4. Ethical characteristics and testing guidelines for each non-invasive research method
C. Positron Emission Tomography (PET) / Single-Photon Emission Computed Tomography (SPECT)
Both PET and SPECT are methods that administer a diagnostic agent labeled with a radioactive nuclide into the body and reveal its mode of aggregation as a tomographic image. Their characteristic is that they allow various kinds of information relating to brain function, such as blood flow, metabolism, and neural transmission and function, to be derived from the distribution and behavior of the administered indicator agent inside the brain. However, their usage has limitations, since they require the use of radioactive nuclides, and there are problems concerning its management and radiation exposure to test subjects participating in the research and the persons engaged in the research.
PET uses radioactive agents that are tagged using a positron-emitting radionuclide with an extremely short life-span, such as carbon-11 (half-life 20 min), oxygen-15 (half-life 20min), nitrogen-13 (half-life 10 min) and-fluorine (half-life 110 min). It is characterized by its ability to qualitatively measure metabolism or function within an organism, which cannot be measured through other testing methods. Because using these nuclides with an extremely short life-span requires setting up a small-scale cyclotron at the test site facility to produce the positron indicator agent, PET entails a large amount of expense and manpower for installation and operation.

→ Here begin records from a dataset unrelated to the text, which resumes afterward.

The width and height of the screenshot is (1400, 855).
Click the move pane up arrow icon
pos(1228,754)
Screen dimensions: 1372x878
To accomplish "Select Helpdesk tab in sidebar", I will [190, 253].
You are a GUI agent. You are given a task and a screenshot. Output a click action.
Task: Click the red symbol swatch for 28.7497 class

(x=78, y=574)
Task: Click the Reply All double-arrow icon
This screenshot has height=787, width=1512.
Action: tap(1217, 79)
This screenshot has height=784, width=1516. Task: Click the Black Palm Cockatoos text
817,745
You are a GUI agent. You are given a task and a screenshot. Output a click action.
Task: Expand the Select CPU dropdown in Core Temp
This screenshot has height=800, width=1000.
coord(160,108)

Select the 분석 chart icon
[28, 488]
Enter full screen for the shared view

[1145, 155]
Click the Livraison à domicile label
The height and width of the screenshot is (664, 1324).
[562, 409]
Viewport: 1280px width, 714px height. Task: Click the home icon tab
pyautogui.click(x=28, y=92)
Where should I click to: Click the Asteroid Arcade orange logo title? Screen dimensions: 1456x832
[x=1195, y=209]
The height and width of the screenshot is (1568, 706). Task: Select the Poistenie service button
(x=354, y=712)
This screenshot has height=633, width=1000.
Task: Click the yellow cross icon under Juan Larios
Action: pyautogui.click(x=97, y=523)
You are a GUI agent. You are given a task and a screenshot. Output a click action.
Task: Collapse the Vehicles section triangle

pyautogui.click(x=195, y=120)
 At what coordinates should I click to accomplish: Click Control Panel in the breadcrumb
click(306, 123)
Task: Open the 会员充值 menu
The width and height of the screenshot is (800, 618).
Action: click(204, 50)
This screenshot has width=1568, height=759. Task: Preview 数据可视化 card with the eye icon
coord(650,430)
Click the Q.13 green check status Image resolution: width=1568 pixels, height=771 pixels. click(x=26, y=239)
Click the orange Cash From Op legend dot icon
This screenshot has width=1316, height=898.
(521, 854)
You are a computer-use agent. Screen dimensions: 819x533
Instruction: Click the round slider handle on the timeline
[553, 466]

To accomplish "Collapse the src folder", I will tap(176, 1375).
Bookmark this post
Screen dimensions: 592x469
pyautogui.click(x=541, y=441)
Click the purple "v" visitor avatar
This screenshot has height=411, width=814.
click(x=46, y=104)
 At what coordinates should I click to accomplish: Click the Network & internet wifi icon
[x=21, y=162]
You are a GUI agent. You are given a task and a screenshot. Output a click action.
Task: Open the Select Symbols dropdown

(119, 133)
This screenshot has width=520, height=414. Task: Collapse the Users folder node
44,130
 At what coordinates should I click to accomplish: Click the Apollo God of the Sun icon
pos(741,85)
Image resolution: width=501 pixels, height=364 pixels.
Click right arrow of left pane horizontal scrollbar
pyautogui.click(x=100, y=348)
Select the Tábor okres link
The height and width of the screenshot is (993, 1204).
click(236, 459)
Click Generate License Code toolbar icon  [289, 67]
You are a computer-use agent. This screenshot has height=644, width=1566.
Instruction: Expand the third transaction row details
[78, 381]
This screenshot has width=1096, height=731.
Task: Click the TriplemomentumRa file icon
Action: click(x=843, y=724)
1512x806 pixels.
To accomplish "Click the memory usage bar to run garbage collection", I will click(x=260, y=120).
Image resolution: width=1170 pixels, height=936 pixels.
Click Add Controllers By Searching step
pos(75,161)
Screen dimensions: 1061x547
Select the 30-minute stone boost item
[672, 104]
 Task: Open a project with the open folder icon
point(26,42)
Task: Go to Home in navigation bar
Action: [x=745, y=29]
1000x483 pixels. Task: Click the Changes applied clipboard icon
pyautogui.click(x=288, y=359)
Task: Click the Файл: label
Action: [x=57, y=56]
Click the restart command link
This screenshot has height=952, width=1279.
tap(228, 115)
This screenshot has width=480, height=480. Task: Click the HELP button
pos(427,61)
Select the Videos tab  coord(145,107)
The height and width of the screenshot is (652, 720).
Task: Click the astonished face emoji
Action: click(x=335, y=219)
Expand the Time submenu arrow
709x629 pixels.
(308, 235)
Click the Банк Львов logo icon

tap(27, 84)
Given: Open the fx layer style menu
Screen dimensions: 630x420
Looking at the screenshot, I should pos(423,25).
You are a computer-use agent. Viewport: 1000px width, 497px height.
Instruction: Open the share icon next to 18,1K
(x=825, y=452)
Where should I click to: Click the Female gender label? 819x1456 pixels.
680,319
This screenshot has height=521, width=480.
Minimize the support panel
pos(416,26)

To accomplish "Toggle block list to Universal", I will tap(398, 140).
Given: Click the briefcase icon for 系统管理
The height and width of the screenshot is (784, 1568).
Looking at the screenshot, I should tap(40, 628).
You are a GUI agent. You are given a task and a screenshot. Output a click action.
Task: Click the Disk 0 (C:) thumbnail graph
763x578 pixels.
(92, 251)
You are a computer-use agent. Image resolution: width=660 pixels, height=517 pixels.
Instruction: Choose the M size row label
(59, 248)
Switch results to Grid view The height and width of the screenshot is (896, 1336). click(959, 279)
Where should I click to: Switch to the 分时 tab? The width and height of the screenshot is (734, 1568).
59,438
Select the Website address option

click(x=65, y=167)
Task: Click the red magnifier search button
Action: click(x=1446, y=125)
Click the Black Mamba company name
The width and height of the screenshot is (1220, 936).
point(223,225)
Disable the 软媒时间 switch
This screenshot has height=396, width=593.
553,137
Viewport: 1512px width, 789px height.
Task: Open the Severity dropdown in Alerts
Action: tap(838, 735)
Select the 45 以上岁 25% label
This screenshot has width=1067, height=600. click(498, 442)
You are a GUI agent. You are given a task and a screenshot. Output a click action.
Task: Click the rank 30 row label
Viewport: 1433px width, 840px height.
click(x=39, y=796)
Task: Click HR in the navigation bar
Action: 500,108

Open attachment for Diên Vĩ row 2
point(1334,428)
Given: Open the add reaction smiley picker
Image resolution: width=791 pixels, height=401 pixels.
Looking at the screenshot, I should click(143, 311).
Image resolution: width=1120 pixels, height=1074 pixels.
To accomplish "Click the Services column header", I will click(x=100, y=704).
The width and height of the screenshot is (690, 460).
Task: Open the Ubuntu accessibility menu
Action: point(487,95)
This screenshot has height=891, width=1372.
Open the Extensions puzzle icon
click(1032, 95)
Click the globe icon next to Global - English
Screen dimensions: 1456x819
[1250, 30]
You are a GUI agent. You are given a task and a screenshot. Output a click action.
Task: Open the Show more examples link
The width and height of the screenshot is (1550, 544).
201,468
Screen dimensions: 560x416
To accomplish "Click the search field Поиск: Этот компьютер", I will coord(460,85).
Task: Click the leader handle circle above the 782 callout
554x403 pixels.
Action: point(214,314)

By contrast, SPECT testing uses gamma ray-emitting radionuclides, which have a relatively long life-span, such as technetium-99m (half-life 6 hrs) and iodine-123 (half-life 13 hrs). While the quality of qualitative measurement obtained from SPECT is inferior to that obtained from PET, it has the advantage of using radioactive agents that are used daily in clinical nuclear medicine tests. In addition, because it uses nuclides that have a longer life-span than those used in PET, this method allows their dynamic states to be traced for long hours, and is useful for imaging synaptic receptors and transporters.
Since PET and SPECT allow qualitative measurement of metabolism or function within an organism, they are useful for assessing brain function of healthy individuals, ascertaining the clinical condition of individuals with various disorders, performing early diagnostics, and determining treatment effects. These methods are used in brain science research for measuring blood circulation and metabolism in the brain, testing brain activation, as indicated by the cerebral blood flow, and imaging neural transmission and function.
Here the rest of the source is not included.